Segundo dados da autarquia, um dos parceiros do CLAS, o concelho tem apenas um lar da rede pública para idosos e necessita, entre outros equipamentos do ensino pré-escolar, de duas escolas do 1º ciclo nas freguesias do Seixal e Fernão Ferro e um jardim-de-infância em Arrentela.
O município carece também de um centro de apoio a toxicodependentes.
O diagnóstico assinala ainda como fragilidades a insuficiente cobertura do apoio domiciliário, a escassez de respostas de formação profissional e de currículos alternativos para os alunos com insucesso escolar e a falta de técnicos sociais e de saúde.
"É preciso encontrar soluções, mas há muitos problemas que vamos ter dificuldade em resolver", reconheceu aos jornalistas, à margem do plenário, a vereadora da Acção Social da Câmara do Seixal, Corália Loureiro, lembrando os constrangimentos orçamentais do município e as responsabilidades do Governo nesta matéria.

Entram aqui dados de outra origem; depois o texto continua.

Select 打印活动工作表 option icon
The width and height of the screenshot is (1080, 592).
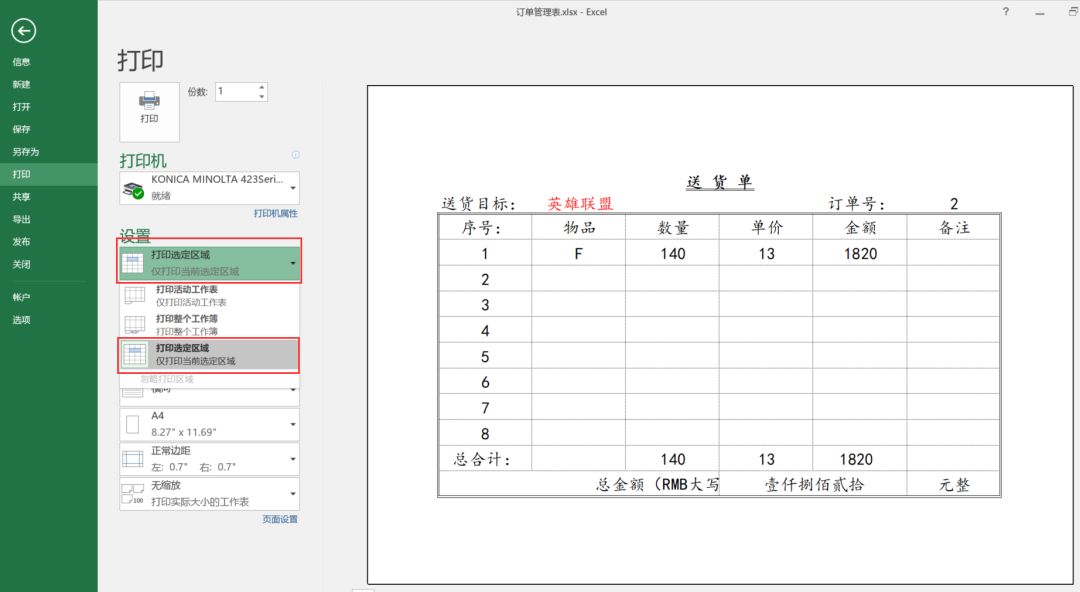coord(135,296)

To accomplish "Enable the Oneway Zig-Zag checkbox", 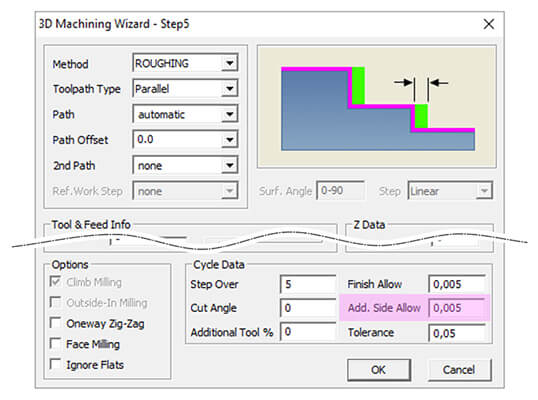I will click(x=55, y=323).
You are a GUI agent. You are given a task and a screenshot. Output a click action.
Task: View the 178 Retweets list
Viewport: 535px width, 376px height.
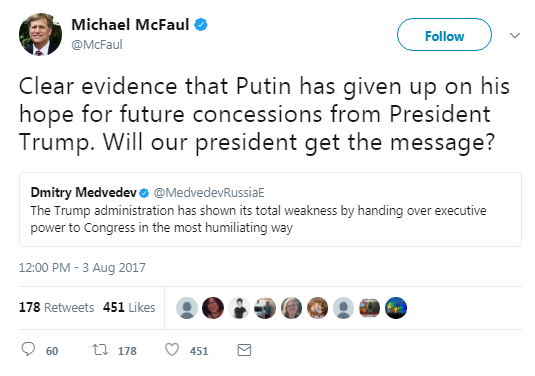[x=56, y=307]
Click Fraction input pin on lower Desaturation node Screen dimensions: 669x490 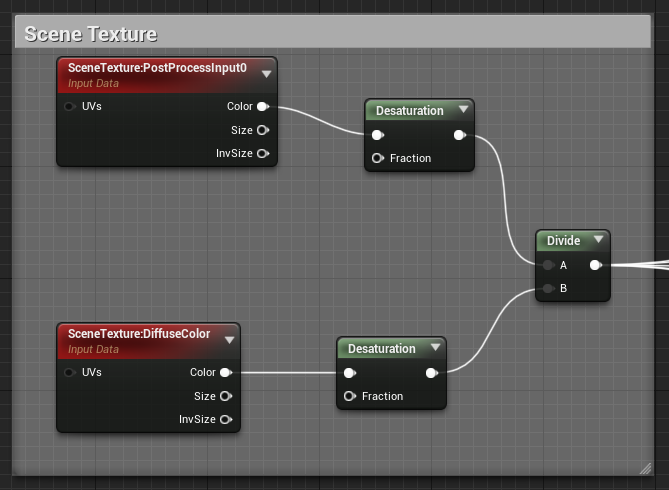point(349,396)
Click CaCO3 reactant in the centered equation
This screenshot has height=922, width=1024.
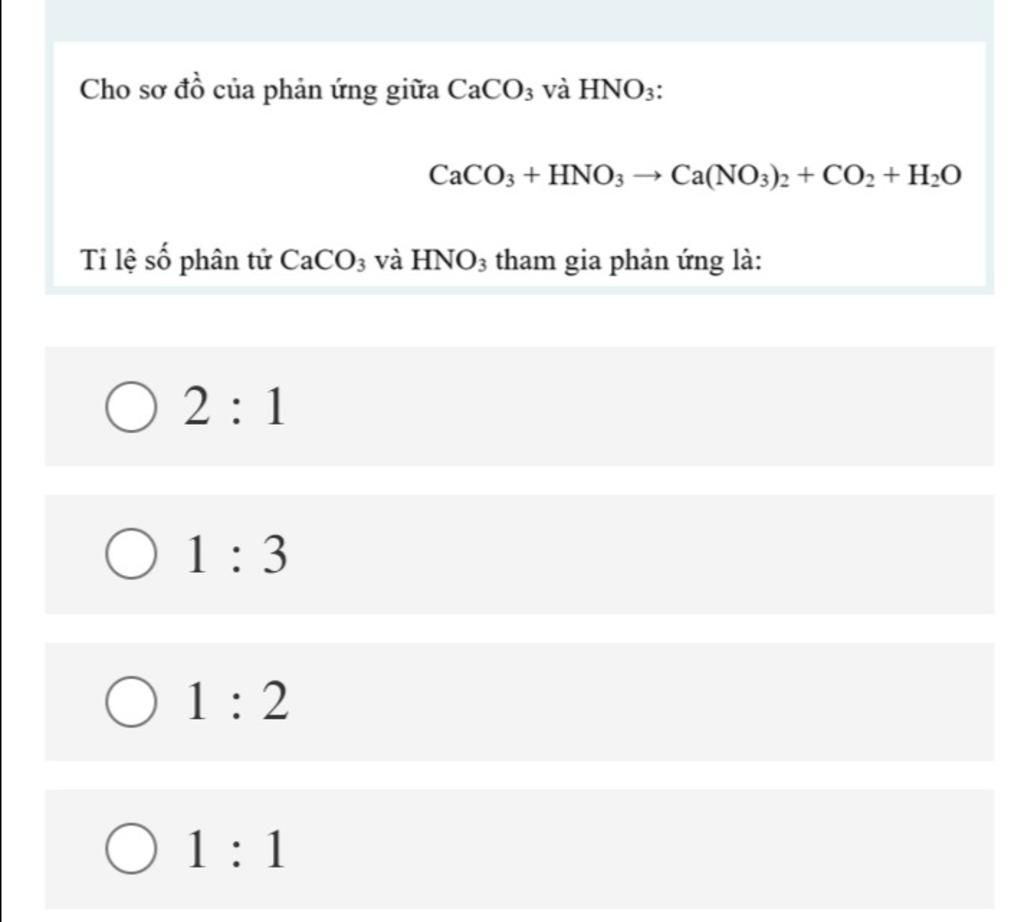472,177
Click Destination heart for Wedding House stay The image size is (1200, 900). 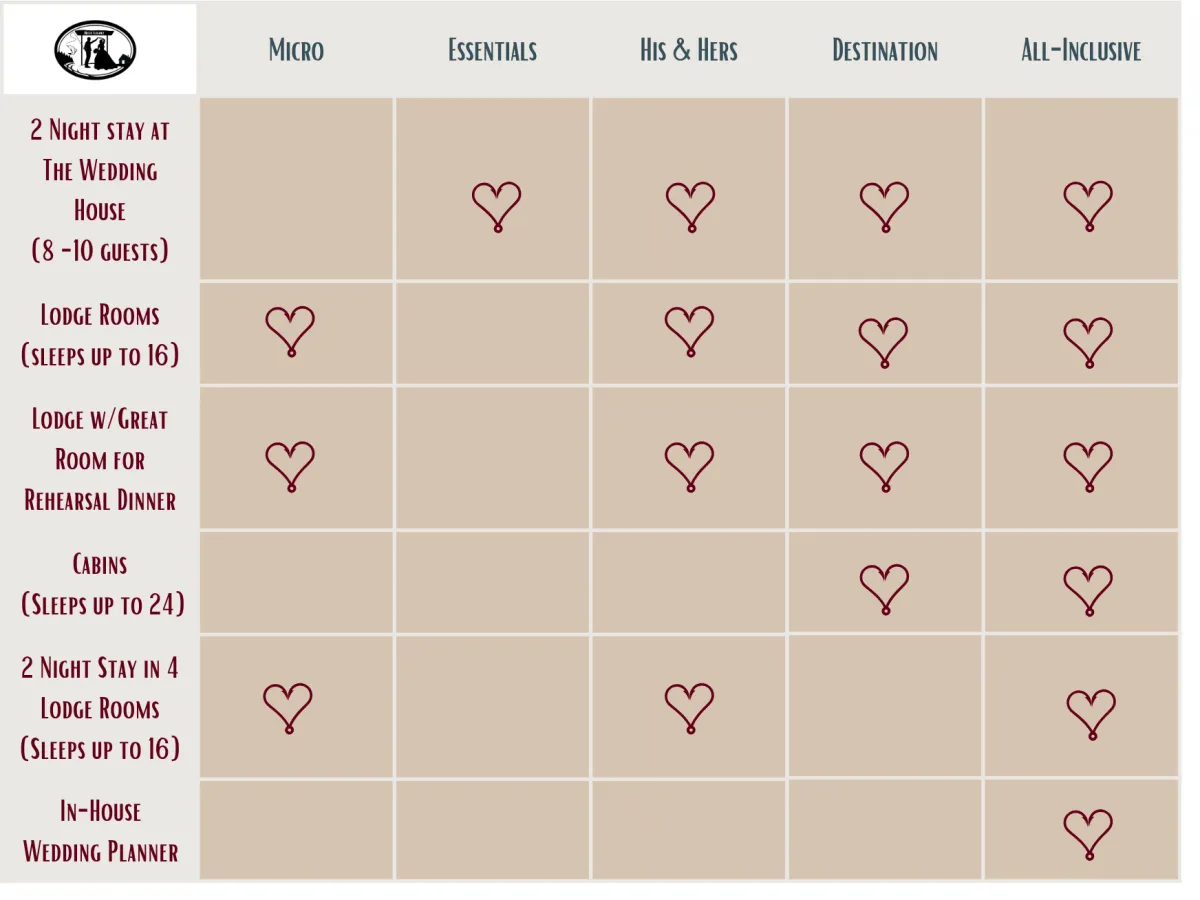[x=885, y=207]
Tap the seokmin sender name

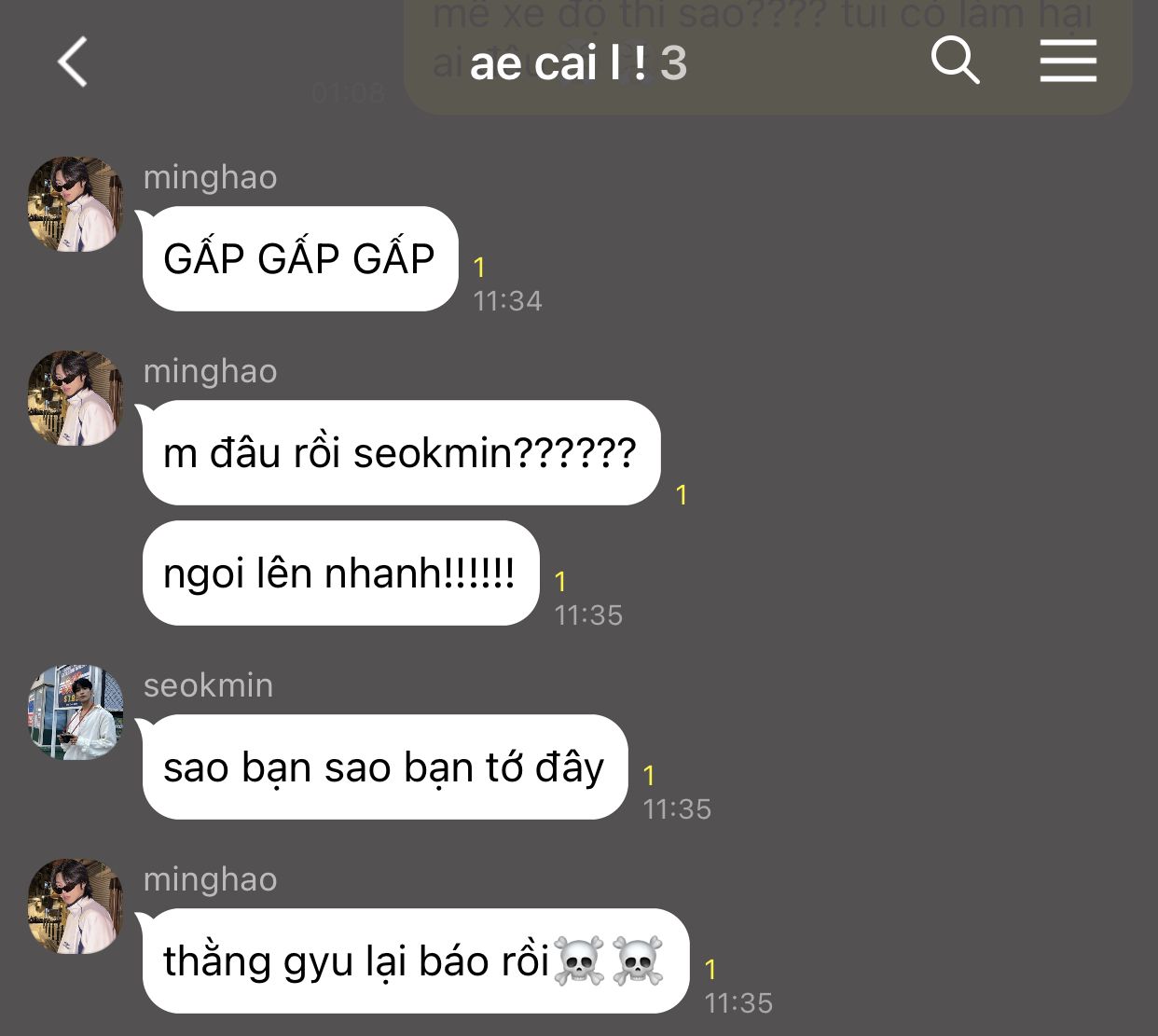pyautogui.click(x=208, y=685)
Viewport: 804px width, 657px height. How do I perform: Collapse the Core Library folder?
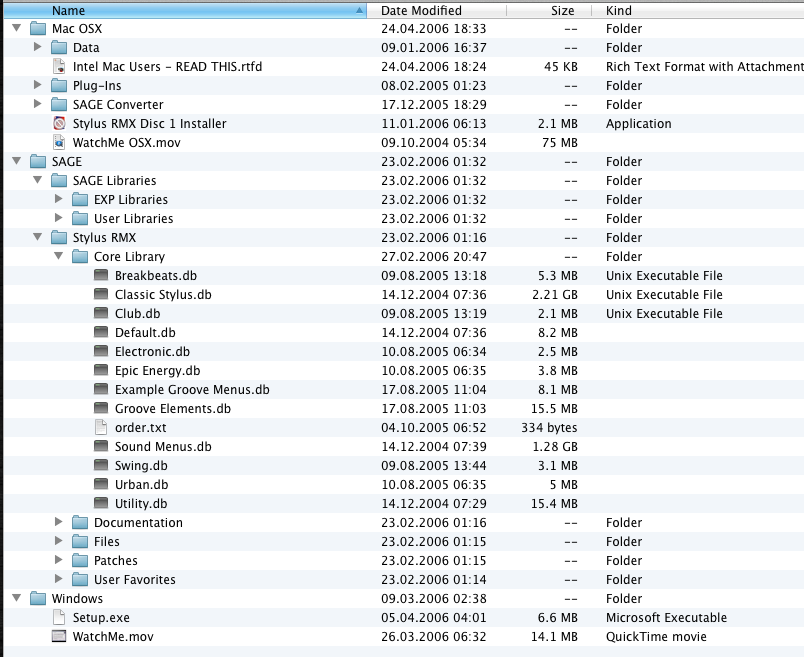coord(58,257)
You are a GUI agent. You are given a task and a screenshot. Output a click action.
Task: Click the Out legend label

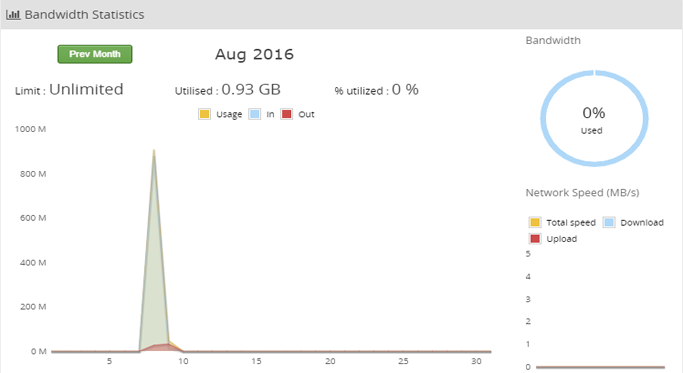(306, 114)
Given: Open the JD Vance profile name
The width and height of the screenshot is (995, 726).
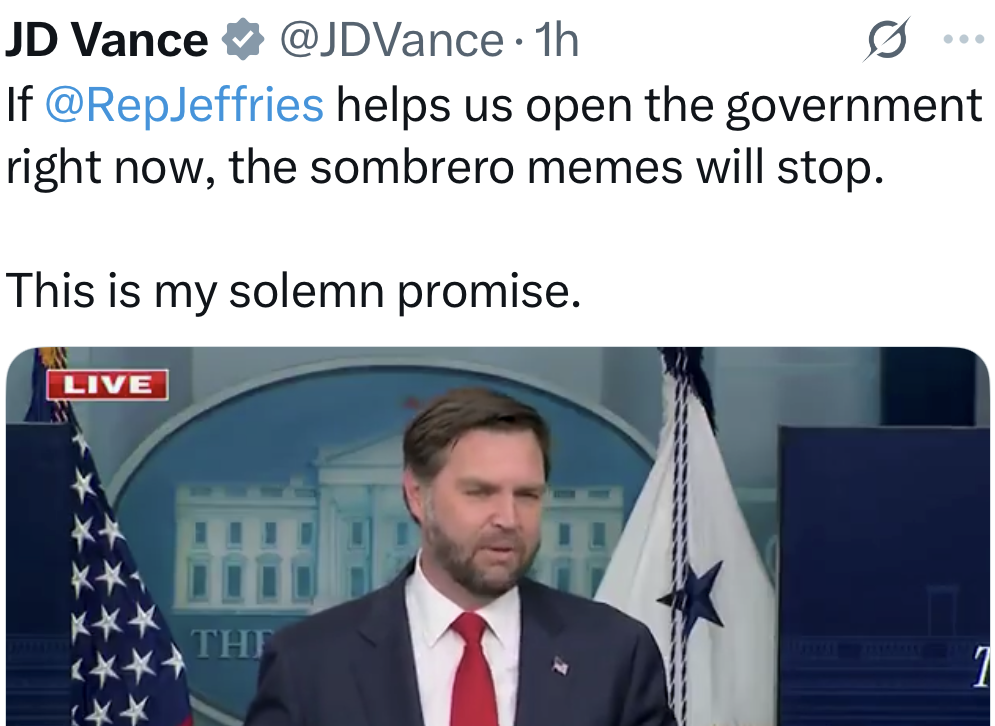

Questionada pela Lusa sobre os adiamentos na conclusão do regulamento municipal de eliminação de barreiras arquitectónicas, a autarca comunista disse que o documento, elaborado após o levantamento prévio dos problemas de acessibilidades e reuniões com vários parceiros, aguarda parecer da assessoria jurídica do município para poder ser aprovado ainda este trimestre pelo executivo da Câmara.
Quanto aos realojamentos, que a autarquia pretende finalizar em 2009, não obstante os atrasos, a responsável garantiu que serão feitos, sempre que possível, nos próprios locais onde as pessoas construíram barracas (caso de Santa Marta de Corroios) e acompanhados por estruturas de apoio comunitário, comércio e serviços.